* Task requirements
Repeat word for word the line with "Viewport: 1568px width, 540px" and every line after it until the records below run out.

* Data for review
--*--

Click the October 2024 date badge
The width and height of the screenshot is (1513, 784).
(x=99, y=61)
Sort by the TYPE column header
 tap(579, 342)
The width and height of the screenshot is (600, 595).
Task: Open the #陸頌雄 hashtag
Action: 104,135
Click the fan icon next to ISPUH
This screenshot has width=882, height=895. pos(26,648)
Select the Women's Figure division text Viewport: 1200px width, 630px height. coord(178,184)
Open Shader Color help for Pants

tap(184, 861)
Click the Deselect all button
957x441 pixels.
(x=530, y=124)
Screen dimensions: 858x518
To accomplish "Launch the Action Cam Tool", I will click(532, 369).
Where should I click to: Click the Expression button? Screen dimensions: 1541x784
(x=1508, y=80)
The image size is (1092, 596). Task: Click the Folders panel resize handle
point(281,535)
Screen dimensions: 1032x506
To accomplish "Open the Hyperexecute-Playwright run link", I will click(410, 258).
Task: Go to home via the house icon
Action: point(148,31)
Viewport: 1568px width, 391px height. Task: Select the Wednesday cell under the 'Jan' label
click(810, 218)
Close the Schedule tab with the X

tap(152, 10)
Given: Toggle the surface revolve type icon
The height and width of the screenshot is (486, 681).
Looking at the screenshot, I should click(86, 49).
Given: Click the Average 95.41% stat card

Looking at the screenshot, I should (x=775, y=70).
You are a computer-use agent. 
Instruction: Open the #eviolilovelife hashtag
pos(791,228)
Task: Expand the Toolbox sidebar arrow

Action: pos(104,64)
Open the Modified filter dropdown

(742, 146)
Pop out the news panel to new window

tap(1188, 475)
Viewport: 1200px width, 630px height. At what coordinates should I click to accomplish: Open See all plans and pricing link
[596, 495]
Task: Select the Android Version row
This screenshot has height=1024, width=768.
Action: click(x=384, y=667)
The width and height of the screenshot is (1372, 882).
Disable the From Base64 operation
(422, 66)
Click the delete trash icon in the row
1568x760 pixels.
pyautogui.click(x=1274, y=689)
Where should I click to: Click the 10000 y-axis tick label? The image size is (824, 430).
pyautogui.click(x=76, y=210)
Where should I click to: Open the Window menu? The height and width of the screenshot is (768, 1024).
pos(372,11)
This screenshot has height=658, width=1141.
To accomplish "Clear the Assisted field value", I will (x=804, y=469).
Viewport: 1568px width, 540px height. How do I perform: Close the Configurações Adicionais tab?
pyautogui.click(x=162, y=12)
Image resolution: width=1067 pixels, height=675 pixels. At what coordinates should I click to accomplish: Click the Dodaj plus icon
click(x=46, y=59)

--*--

* Your solution
Viewport: 1568px width, 540px height. How do I perform: Close the Configurações Adicionais tab?
pyautogui.click(x=162, y=12)
Image resolution: width=1067 pixels, height=675 pixels. At what coordinates should I click to accomplish: Click the Dodaj plus icon
click(x=46, y=59)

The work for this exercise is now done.